The core function of the AgreementPhi package is agreement(), which implements the numerical algorithms to estimate the $\Phi$ agreement via profile and modified profile likelihood methods. It requires as input the ratings, the item ids and worker ids (specified as integers). For the estimation via profile likelihood, you can specify METHOD="profile"

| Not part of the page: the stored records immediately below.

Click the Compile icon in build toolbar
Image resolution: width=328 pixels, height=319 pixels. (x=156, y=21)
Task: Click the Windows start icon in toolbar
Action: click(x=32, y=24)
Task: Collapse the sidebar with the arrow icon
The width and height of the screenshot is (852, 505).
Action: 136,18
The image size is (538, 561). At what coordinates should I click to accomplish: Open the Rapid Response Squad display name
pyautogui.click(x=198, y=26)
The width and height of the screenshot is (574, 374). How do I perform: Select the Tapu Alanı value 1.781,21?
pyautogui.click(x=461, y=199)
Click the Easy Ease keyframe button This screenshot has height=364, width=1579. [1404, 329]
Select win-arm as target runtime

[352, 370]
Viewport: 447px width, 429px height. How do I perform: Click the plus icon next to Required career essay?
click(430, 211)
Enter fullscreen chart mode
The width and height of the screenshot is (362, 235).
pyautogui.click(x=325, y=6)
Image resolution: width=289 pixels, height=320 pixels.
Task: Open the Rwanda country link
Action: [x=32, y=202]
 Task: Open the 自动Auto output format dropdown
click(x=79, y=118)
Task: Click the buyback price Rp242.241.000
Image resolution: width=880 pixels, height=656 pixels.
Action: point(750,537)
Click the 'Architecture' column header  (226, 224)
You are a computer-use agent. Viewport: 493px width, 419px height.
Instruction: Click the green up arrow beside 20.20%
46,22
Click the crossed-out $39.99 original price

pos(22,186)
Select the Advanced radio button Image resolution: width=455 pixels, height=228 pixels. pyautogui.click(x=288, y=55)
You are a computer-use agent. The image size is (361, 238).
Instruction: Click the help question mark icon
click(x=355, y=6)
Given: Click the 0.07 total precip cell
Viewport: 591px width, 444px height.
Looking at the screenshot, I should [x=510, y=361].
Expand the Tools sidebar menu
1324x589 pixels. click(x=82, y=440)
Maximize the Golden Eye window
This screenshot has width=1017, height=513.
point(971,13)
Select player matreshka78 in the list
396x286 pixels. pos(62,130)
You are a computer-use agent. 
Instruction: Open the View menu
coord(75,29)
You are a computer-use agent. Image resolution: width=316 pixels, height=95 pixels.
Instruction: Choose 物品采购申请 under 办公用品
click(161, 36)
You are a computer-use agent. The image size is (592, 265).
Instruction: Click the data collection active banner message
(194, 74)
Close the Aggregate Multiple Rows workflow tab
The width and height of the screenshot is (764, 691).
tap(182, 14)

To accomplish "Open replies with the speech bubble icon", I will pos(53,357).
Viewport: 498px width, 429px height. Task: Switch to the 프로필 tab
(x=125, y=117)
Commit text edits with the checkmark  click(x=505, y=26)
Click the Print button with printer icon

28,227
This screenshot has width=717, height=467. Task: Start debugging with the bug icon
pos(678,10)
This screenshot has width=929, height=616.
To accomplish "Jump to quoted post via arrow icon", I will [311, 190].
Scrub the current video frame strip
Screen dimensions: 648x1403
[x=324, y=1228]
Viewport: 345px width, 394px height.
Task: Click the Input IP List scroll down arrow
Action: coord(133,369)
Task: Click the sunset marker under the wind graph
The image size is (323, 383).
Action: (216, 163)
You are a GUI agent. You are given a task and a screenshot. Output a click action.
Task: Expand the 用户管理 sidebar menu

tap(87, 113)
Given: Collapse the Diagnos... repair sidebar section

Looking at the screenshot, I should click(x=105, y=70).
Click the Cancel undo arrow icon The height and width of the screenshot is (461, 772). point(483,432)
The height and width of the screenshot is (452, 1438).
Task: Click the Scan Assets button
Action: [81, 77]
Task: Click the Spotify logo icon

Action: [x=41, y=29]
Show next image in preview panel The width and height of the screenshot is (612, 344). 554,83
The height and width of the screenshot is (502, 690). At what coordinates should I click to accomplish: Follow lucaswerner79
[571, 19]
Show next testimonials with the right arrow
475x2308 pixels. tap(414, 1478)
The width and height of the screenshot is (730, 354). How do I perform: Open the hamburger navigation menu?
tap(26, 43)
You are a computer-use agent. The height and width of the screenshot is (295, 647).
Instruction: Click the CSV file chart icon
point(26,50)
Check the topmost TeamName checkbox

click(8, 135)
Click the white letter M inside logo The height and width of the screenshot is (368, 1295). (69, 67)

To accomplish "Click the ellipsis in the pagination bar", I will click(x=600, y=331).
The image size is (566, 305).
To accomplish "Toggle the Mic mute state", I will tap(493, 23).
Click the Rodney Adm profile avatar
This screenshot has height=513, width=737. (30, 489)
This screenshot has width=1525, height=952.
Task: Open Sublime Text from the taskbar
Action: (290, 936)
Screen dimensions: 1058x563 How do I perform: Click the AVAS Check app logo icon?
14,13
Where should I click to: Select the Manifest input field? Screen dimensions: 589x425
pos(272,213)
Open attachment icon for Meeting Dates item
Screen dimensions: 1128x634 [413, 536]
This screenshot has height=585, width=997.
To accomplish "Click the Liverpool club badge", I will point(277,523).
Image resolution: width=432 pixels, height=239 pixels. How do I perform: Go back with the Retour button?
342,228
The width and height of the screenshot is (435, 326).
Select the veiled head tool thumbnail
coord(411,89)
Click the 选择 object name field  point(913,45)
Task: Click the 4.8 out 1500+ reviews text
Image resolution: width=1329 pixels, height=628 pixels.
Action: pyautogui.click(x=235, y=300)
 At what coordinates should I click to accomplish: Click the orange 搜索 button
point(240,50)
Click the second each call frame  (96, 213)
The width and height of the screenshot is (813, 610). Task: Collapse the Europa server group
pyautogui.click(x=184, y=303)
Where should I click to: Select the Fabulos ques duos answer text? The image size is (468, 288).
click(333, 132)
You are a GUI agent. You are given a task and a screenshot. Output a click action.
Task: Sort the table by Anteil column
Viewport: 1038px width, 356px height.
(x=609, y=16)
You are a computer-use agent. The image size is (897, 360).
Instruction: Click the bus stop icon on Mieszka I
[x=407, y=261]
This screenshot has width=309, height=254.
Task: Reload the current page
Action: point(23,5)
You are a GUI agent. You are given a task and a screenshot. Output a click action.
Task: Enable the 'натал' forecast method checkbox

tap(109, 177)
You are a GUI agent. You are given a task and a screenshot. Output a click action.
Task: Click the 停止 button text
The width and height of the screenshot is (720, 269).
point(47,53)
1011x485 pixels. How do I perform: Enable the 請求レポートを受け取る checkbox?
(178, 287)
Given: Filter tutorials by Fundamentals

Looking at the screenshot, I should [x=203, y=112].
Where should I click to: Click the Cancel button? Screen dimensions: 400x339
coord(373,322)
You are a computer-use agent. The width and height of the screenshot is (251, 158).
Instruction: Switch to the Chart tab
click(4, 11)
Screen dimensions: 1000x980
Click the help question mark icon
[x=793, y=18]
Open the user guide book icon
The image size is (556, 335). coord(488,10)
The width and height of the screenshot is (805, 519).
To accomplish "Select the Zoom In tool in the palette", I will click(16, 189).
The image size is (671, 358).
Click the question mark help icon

# estimation via profile likelihood
fit_profile <- agreement(
  RATINGS = dt$rating,
  ITEM_INDS = dt$id_item,
  WORKER_INDS = dt$id_worker,
  NUISANCE = c("items"),
  METHOD = "profile",
  VERBOSE = TRUE)
#> 
#> DATA
#>  - Detected 200 items and 200 workers.
#>  - Detected continuous data on the (0,1) range.
#>  - Average number of observed ratings per item is 8.
#>  - Average number of observed ratings per worker is 8.
#> 
#> MODEL PARAMETERS
#>  - Constant effects: workers
#>  - Nuisance effects: items
#> Done!

When the VERBOSE option is chosen, the function prints on screen some useful information about data dimensions and sparsity. In addition, it also provides an overview of how items and worker effects are treated. In this case, for example, worker effects are considered as constant (set at zero by default), while items effects are profiled out as nuisance parameters. The agreement and precision estimates are available at

fit_profile$profile
#> $precision
#> [1] 2.446563
#> 
#> $agreement
#> [1] 0.4444125

while the maximum likelihood estimates of the nuisance parameters are available at

head(fit_profile$alpha)
#> [1]  1.0698711  1.4333241 -0.2898244 -0.9135686  0.3879414  0.1008767

To use the modified likelihood approach, it is enough to change the METHOD argument to modified.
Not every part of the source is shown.